I've taken to believing that a thing, if true, written or not, remains true. I have always held that only true things matter for writing and that writing matters for revealing the truth. I still believe this, that the effort of writing is a critical one for for the well-being and salvation of the human race and of ourselves as individuals. I believe this. I also believe that all truth is connected at the source of truth which is God. So, the truth that is writing is connected to the truth that is love, to the truth that is kindness, to the truth of eternal law.
I have worked hard over the last several years to live in truth; for my behavior and dealings with others and toward myself to be truthful. I've had to understand and change some things about myself. This is an ongoing process. And there are times when I recognize thoughts and feelings I have not had for many years, even since I was a child.

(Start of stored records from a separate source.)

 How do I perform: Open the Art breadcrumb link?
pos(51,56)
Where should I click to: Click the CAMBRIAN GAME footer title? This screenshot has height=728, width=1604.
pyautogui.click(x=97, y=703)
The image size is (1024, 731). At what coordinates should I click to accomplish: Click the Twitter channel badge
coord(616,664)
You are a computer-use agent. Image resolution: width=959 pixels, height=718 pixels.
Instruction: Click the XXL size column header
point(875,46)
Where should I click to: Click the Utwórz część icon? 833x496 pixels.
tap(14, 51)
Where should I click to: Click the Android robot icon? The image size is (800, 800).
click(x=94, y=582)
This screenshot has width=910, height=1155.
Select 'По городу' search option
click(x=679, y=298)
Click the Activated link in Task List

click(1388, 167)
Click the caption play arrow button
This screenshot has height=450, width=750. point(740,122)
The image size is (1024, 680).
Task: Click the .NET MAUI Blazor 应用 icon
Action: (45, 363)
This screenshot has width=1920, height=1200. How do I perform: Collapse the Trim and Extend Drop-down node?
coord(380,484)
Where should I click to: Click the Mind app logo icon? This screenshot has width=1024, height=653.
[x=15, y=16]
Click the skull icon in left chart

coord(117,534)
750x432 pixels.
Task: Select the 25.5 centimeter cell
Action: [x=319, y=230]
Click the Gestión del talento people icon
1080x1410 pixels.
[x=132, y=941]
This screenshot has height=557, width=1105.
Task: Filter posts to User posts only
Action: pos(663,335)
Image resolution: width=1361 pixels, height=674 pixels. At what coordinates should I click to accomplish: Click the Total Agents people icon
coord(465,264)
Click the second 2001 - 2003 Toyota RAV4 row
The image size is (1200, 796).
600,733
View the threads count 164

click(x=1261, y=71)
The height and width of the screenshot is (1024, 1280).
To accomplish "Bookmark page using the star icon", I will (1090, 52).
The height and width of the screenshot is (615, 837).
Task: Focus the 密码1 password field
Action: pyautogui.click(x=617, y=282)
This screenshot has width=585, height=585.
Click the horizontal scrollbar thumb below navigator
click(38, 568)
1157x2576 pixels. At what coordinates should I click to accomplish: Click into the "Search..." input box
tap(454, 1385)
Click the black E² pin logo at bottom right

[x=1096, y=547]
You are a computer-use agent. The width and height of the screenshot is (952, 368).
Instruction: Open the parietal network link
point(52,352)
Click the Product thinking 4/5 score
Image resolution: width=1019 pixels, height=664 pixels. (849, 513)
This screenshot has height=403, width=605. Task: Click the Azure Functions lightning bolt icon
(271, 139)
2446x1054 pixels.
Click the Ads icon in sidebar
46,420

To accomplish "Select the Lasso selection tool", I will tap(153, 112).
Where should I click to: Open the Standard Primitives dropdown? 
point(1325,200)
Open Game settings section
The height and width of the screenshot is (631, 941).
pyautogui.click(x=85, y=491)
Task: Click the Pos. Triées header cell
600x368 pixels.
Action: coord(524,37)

I am happier now than I have ever been. Writing is different though. Writing is not, as it was for many years, even decades, the solitary device which saved my life and brought me to the world. All parts of my life have this value now. In light of this, what should my writing be? What can it do to justify itself?
I would like to write in such a way that maintains silence. I would like to write is such a way that the reader is affected but not swayed. I want the reader to think first and foremost about themselves. I would like the reader, while he or she is reading this writing, to be able to think about themselves better, more clearly. I would like the reader, when they have finished reading, to be thinking about themselves rather than me or my name. I would like a kind of writing where I disappear from the reader.
I do not know what this writing would look like or even whether it exists or can exist, but that is what my writing would have to look like for me to want to create it. That is what it would have to be to make an impression on me in the life I currently live, if I'm going to be honest about it.
And why not be honest about it? Until I am capable of writing that makes sense for where I am now, am I not bound to be content with my life as a whole? And even if I were able to produce this writing, would not the same conditions apply?
I no longer depend on what I write but on how I live my life as a whole. I think this frees me up as a writer, whether I write or not. It certainly frees me up as a reader. I read more and with less concern for myself (as a writer) than as a person receiving another's work. I enjoy hearing new work at poetry readings. Anything is fine with me. But I like also reading old favorites, Robert Lowell in particular. Walking familiar roads and seeing things afresh, with a more generous, open heart.
I really have no idea what's next for me in writing, or painting, or anything of that nature. I am strangely content (and a little excited) waiting to see, turning ideas over in my mind only to watch them fade and disappear. It's a pleasant sadness, the notion that does not adhere, this qualified peace.